Detailed guidance on the request to the competent authorities for authorisation of a clinical trial on a medicinal product for human use, the notification of substantial amendments and the declaration of the end of the trial (CT-1) Revision 3 of March 2010
Hi Everyone, I would like to get peoples opinion on the submission of revisions to informed consent documents to Reg/Ethics in light of this revised detailed guidance. Note that the revised detailed guidance is also applicable for ethics committees (despite the title!!!) The guidance is very clear that "substantial" amendments are submitted to Reg/Ethics for approval and that "non-substantial" amendments are not submitted to Reg/Ethics - the sponsor may implement non-substantial changes without Reg/Ethics approval.
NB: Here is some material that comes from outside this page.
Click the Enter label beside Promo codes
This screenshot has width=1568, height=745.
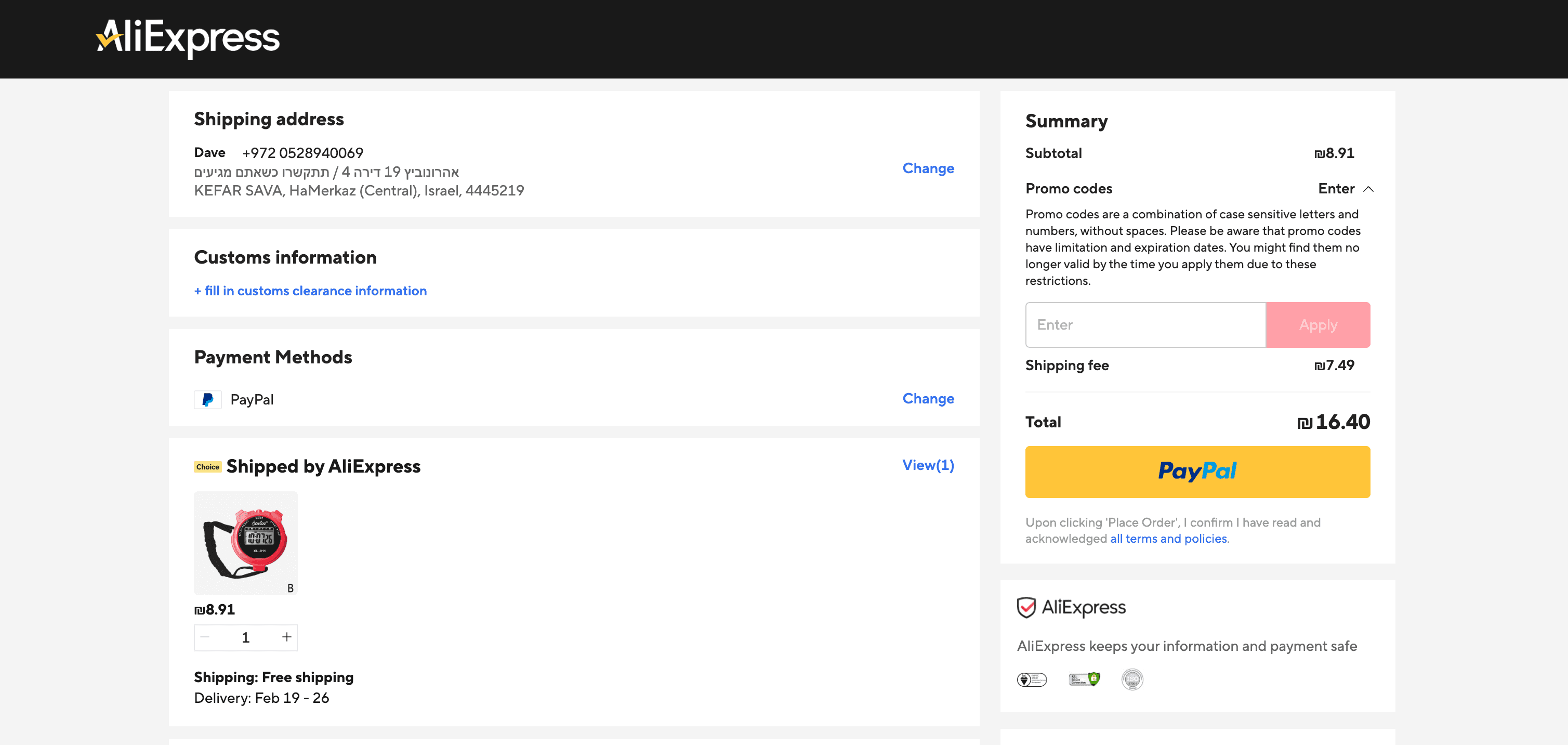(1336, 189)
In the case that a "non-substantial" change is made to an ICF (so for example and administrative update that does not have significant impact on patient safety etc) then would you think that the change can be implemented without prior review/approval by a Reg/Ethics committee? In light of this new guidance it seems very clear that if a sponsor classifies the amendment as non-substantial then there is no requirement for submission to appropriate body. But ICHGCP does state that important changes to the ICF have to be prior reviewed by IRB/IEC before they can be used. So I think that there is still some ambiguity
I would really appreciate any thoughts on this.
Many Thanks.